Songs one to six on My Medicine, particularly ‘Distortion’ and ‘Take Me Home’, are near immaculate weldings of melody and metal. Thereafter the songwriting loses a little steam, but not enough to imperil the high batting average.
So far so good, but what’s tantalising is how My Medicine could’ve made good brain food as well as ear candy. Consider the following scenario:
Yonder sits Mr Battle squished onto a corner of the five o’ clock DART, his bespectacled head buried in a property supplement, seething, scheming, plotting the revenge of the nerds. Here, he’s the Dublin cousin of the Elvis Costello that Nick Kent characterised in 1977 as a computer operator about to go postal.
Advertisement
Such a photo-fit might suit Battle in a couple of years, but not quite yet. Several times on My Medicine the singer broaches subject matters that, if pursued further, could’ve made him a singular voice in Irish rock ’n’ roll. On the title tune for example, he hints at the effect of scrip drugs on the neuroses and psychoses of the Irish condition, alluding to the collective fears and anxieties of a society in danger of becoming a corporate-run, Sky-sponsored, beauty-mythed urban sprawl populated by exhausted work zombies.

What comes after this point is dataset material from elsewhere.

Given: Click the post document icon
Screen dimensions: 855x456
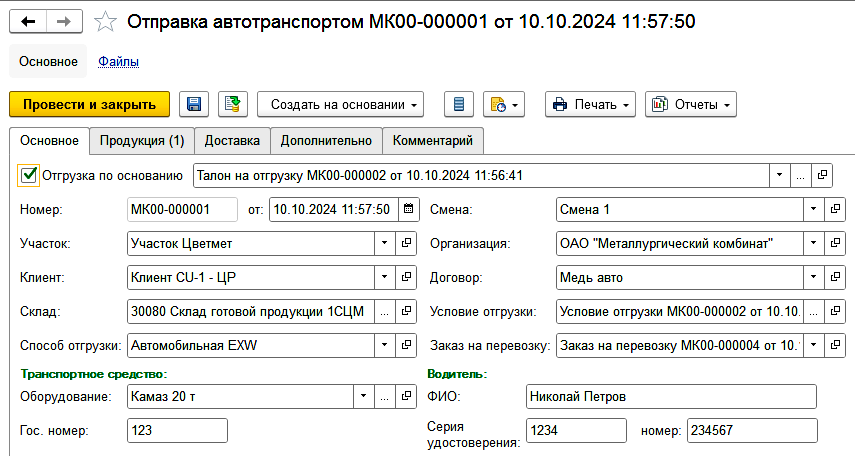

These are the perfect targets of the times, but he never quite hits them on the nose. Case in point, ‘Family Man’, a crude attempt at satire that indicts the author rather than the subject. Its tempting to prescribe an intensive listening course of Dylan, Eminem, Ani DiFranco or whoever the hell, but I suspect all Battle has to do is write more, edit harder and listen to himself.
That said, with My Medicine Wilt have filled full all the promises made by Bastinado – and even The Clash didn’t start to stretch until London Calling. This is good, but I’ll wager there’s better ahead.